= TASK =
Although the data below holds other lines too, output only those from the line with "Restituzioni e Recesso (50, 1932)" up to and including the line with "Facebook (33, 2217)", exactly as they appear.

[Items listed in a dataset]
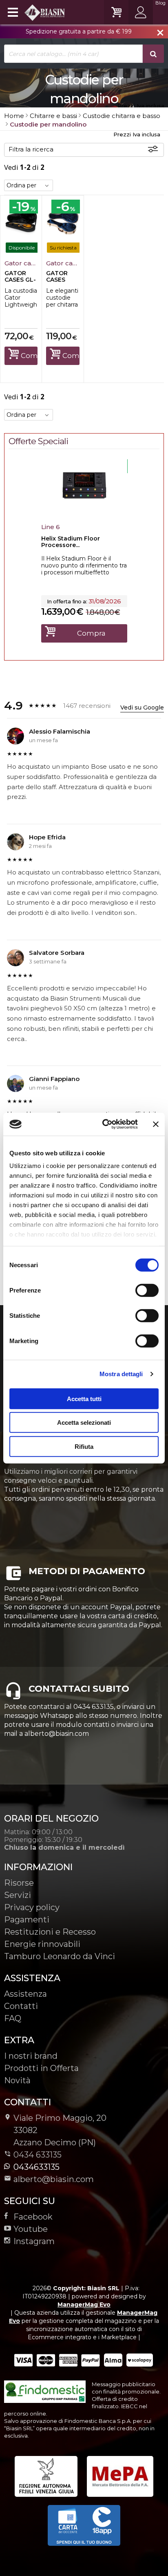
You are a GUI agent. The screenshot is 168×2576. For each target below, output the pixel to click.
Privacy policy (32, 1907)
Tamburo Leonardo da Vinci (59, 1956)
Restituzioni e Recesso (50, 1932)
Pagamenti (26, 1919)
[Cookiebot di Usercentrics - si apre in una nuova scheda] (104, 1124)
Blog (160, 3)
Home (14, 116)
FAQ (12, 2018)
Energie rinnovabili (42, 1944)
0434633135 (36, 2167)
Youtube (30, 2229)
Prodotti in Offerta (41, 2068)
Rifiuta (84, 1446)
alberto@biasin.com (53, 2179)
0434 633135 (37, 2155)
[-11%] (84, 510)
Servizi (17, 1895)
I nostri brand (30, 2056)
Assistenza (25, 1994)
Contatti (21, 2006)
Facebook (33, 2217)
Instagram (34, 2241)
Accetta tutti (84, 1398)
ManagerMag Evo (84, 2304)
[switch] (147, 1290)
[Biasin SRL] (35, 12)
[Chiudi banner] (156, 1124)
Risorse (19, 1883)
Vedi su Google (142, 707)
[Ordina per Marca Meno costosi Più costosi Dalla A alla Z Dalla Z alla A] (28, 185)
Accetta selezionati (84, 1422)
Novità (17, 2080)
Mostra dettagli (121, 1373)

= RESPONSE TO THE EXERCISE =
Restituzioni e Recesso (50, 1932)
Pagamenti (26, 1919)
[Cookiebot di Usercentrics - si apre in una nuova scheda] (104, 1124)
Blog (160, 3)
Home (14, 116)
FAQ (12, 2018)
Energie rinnovabili (42, 1944)
0434633135 (36, 2167)
Youtube (30, 2229)
Prodotti in Offerta (41, 2068)
Rifiuta (84, 1446)
alberto@biasin.com (53, 2179)
0434 633135 (37, 2155)
[-11%] (84, 510)
Servizi (17, 1895)
I nostri brand (30, 2056)
Assistenza (25, 1994)
Contatti (21, 2006)
Facebook (33, 2217)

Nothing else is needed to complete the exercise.